Now, in order to be able to (easily) crosstab we need to "fill in" all the missing values, so that everything is filled in our rectangular matrix. This means, for instance, so that there is a row with (2016-01-01, 'a', *something*) values (I've chosen NULL to be the something).

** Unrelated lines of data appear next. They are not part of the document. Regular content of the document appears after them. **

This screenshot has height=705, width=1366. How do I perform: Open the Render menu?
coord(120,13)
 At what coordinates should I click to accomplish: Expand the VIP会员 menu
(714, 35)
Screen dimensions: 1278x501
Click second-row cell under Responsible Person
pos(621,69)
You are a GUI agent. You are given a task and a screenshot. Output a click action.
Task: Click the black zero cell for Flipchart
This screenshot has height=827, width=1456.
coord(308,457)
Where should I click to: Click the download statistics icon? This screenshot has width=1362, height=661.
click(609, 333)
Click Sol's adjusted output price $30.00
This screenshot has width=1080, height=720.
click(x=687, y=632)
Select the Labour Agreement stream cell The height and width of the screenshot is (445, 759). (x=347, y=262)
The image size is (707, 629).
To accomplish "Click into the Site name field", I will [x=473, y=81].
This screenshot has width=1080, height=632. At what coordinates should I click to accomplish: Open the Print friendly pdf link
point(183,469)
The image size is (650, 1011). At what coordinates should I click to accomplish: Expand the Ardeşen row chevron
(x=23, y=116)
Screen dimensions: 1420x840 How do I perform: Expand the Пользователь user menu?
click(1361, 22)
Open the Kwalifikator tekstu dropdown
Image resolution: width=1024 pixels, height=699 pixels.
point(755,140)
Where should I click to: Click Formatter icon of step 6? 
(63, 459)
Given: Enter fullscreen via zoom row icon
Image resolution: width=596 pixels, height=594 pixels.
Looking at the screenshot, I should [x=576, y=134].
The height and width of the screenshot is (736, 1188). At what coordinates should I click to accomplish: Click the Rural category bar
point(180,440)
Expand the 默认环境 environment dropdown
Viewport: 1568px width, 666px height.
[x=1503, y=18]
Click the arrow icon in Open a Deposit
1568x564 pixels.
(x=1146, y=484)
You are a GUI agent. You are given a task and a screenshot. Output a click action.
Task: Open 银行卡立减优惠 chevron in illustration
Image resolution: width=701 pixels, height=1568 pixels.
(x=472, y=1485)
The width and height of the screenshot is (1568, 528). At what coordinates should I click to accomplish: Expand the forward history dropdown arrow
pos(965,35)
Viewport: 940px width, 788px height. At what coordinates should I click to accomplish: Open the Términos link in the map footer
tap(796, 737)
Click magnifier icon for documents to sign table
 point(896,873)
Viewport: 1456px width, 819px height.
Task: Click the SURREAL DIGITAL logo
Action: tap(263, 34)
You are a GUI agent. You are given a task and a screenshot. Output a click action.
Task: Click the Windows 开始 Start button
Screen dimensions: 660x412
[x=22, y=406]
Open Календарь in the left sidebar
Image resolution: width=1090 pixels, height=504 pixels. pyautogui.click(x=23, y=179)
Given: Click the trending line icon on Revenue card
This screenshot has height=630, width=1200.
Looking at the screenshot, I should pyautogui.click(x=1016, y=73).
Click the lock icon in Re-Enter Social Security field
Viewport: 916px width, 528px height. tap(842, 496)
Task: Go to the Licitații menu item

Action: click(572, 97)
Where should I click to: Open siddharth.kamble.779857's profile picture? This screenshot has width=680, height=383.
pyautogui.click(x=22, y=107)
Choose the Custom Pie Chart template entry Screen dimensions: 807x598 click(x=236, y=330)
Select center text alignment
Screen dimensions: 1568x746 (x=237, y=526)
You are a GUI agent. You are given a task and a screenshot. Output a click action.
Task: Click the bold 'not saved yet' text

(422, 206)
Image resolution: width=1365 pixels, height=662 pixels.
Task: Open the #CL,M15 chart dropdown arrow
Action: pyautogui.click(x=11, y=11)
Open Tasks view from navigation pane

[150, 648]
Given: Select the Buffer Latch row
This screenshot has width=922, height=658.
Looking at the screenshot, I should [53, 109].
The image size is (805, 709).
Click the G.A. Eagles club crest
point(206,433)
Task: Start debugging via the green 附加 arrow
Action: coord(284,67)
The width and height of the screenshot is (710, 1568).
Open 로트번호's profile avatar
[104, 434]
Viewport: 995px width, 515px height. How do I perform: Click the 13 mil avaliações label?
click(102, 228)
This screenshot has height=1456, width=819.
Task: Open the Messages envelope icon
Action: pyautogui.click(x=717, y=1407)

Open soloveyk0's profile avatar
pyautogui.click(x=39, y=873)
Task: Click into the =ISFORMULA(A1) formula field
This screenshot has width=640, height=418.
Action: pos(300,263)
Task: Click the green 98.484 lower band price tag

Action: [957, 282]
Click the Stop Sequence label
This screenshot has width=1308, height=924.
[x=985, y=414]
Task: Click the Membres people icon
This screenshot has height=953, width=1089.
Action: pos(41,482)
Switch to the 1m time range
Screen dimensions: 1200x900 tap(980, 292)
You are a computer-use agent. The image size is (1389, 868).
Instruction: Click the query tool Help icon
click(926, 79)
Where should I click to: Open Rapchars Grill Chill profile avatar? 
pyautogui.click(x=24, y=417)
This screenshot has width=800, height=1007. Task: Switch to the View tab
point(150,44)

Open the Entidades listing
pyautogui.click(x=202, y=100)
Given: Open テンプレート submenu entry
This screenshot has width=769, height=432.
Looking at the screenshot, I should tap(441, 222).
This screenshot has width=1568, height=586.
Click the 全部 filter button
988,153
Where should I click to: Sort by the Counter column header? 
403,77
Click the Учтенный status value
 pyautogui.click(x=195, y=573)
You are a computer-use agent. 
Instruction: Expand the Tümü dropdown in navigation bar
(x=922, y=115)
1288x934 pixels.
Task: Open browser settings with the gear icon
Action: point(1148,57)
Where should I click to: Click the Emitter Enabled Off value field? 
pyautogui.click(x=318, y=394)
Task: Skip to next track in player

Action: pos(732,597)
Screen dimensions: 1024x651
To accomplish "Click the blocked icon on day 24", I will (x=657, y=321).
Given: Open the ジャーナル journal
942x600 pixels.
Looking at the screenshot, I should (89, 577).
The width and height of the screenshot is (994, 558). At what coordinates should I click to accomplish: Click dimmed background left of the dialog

We do so with an other intermediate table, making a cartesian product of (date_periods) x (entities):

CREATE TEMPORARY TABLE all_success_summary AS SELECT date_period, entity, pct_text FROM ( -- Cross join to have all (date_period, entity) possible pairs (SELECT DISTINCT date_period FROM success_summary) AS q00 CROSS JOIN (SELECT DISTINCT entity FROM success_summary) AS q01 ) AS q0 -- Left join with original data to retrieve actual pct_text -- where it exists (it will be NULL, otherwise) LEFT JOIN success_summary USING(date_period, entity) ; 

The content of this intermediate table is:

| date_period | entity | pct_text | |-------------|--------|----------| | 2016-01-01 | a | 100.00% | | 2016-01-02 | a | 100.00% | | 2016-01-03 | a | (null) | | 2016-01-01 | b | 0.00% | | 2016-01-02 | b | 0.00% | | 2016-01-03 | b | (null) | | 2016-01-01 | c | 100.00% | | 2016-01-02 | c | (null) | | 2016-01-03 | c | (null) | | 2016-01-01 | d | 100.00% | | 2016-01-02 | d | (null) | | 2016-01-03 | d | (null) | | 2016-01-01 | e | (null) | | 2016-01-02 | e | (null) | | 2016-01-03 | e | 75.00% | 

At this point, we can use the first version of crosstab:

SELECT * FROM crosstab( 'SELECT entity, date_period, pct_text FROM all_success_summary ORDER BY entity, date_period') AS ct (entity text, "2016-01-01" text, "2016-01-02" text, "2016-01-03" text) ; | entity | 2016-01-01 | 2016-01-02 | 2016-01-03 | |--------|------------|------------|------------| | a | 100.00% | 100.00% | | | b | 0.00% | 0.00% | | | c | 100.00% | | | | d | 100.00% | | | | e | | | 75.00% | 

NOTEs: In order to know which is the appropriate column definition, you can use the following query:

SELECT '(entity text, ' || string_agg(c, ', ') || ')' AS column_definition FROM ( SELECT DISTINCT '"' || date_period || '" text' AS c FROM all_success_summary ORDER BY c ) AS q1 ; 

I've chosen "date_period" to be just one day (and, in some places, formatted the result for ease of display). All the same can be achieved by using something such as date_trunc('week', date_time) AS date_period, to summarize by weeks instead of days, instead of the definition I used. This can be generalized to any type of grouping.


You can check most of this (except the crosstab itself) at SQLFiddle.